Oleh:
Kelompok 2
1. Amelia Palupi
2. Audina Safa Maharani
3. Muhammad Dhafa Febriansyah
4. Hanita
5. Putri Hanung
Artikel Narasi:
Prof. DR. H. Abdul Malik Karim Amrullah gelar Datuk Indomo, sering dikenal
dengan nama Hamka lahir di Nagari Sungai Batang, Tanjung Raya, Kabupaten Agam,
Sumatra Barat, 17 Februari 1908 – meninggal di Jakarta, 24 Juli 1981 pada umur 73
tahun) ialah seorang ulama dan sastrawan Indonesia. Ia berkiprah sebagai
wartawan, penulis, dan pengajar.

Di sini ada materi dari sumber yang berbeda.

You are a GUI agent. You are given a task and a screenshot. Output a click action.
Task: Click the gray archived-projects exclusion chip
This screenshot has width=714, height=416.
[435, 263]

Ia terjun dalam politik melalui Masyumi sampai
partai tersebut dibubarkan, menjabat Ketua Majelis Ulama Indonesia (MUI)
pertama, dan aktif dalam Muhammadiyah hingga akhir hayatnya.
Buya Hamka ialah anak pertama dari empat bersaudara. Buya Hamka ialah anak Haji
Abdul Karim Amrullah dan Safiyah. Ayahnya dikenal sebagai Haji Rasul, merupakan
pelopor Gerakan Ishlah (tajdid) di Minangkabau. Kemudian Buya Hamka pindah ke
Padang Panjang mengikuti kepindahan orang tuanya. Di Padang Panjang Buya
Hamka belajar di sekola dan mengikuti kelas sore di sekolah agama yang didirikan
oleh Zainuddin Labay El-Yunusy pada tahun 1916. Karena kesukaannya dengan
pelajaran bahasa, Buya Hamka cepat menguasai bahasa Arab. Ketika Hamka berusia
sepuluh tahun, ayahnya telah mendirikan Sumatra Thawalib di Padang Panjang.

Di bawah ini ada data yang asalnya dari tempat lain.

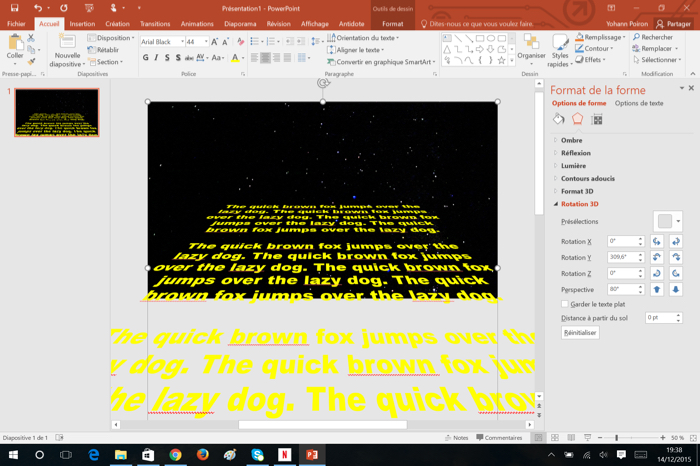Click the narrow perspective up-arrow button
This screenshot has width=700, height=466.
[657, 290]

Setelah belajar di sekolah selama tiga tahun, ayahnya memasukkannya ke Thawalib,
agar ia lebih bisa mempelajari ilmu agama dan bahasa serta bisa mendalami kitab-
kitab klasik, nahwu serta sharaf. Terlepas dari pelajaran sekolah formal, Buya Hamka
juga pernah mengikuti pengajaran agama di surau dan masjid yang diajarkan oleh
ulama terkenal seperti Syekh Ibrahim Musa dan Syekh Ahmad Rasyid.

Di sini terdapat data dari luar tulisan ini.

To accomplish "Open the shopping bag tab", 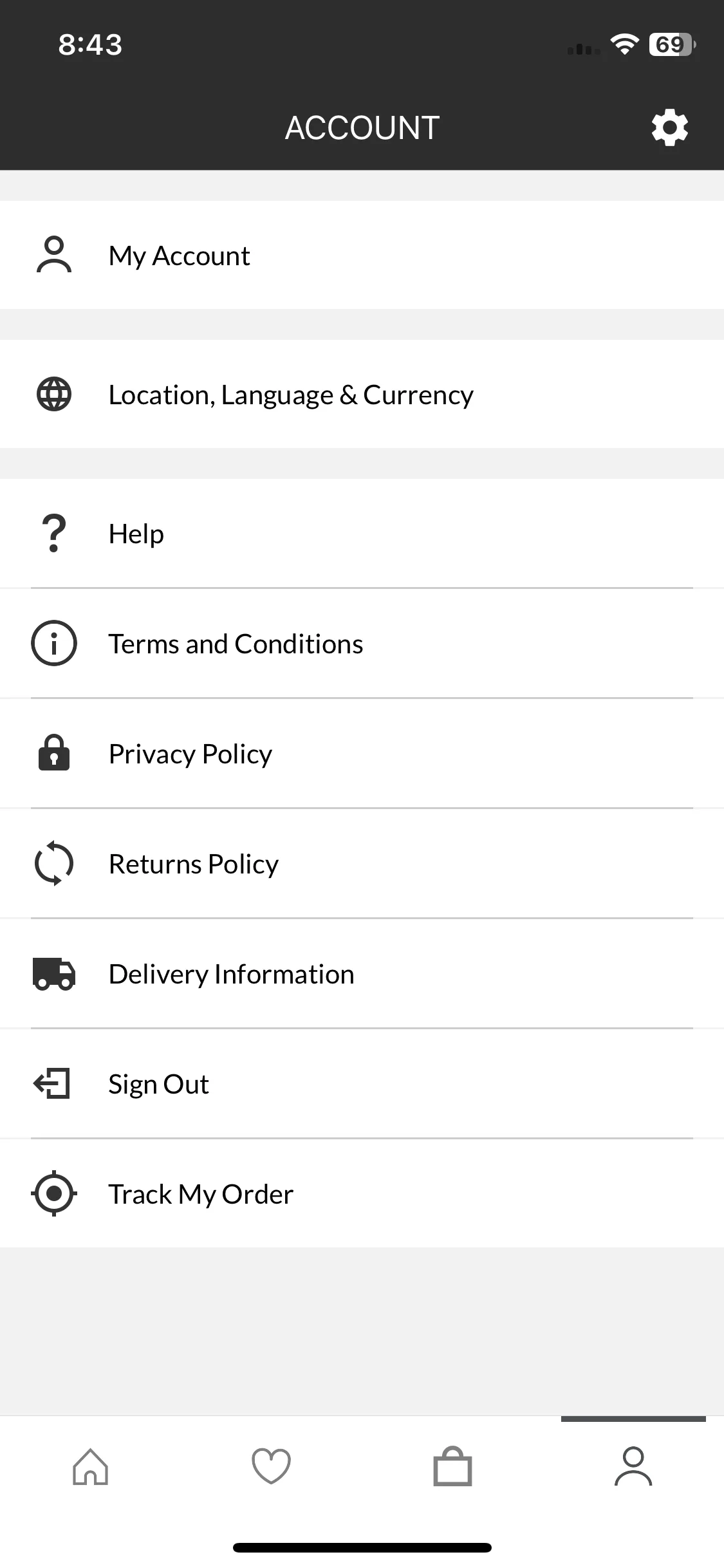I will 452,1467.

Beliau dibesarkan dalam tradisi Minangkabau. Masa kecilnya dipenuhi gejolak batin
karena saat itu terjadi pertentangan yang keras antara kaum adat dan kaum muda
tentang pelaksanaan ajaran Islam. Banyak hal-hal yang tidak dibenarkan dalam
Islam, tapi dipraktikkan dalam kehidupan masyarakat sehari-hari.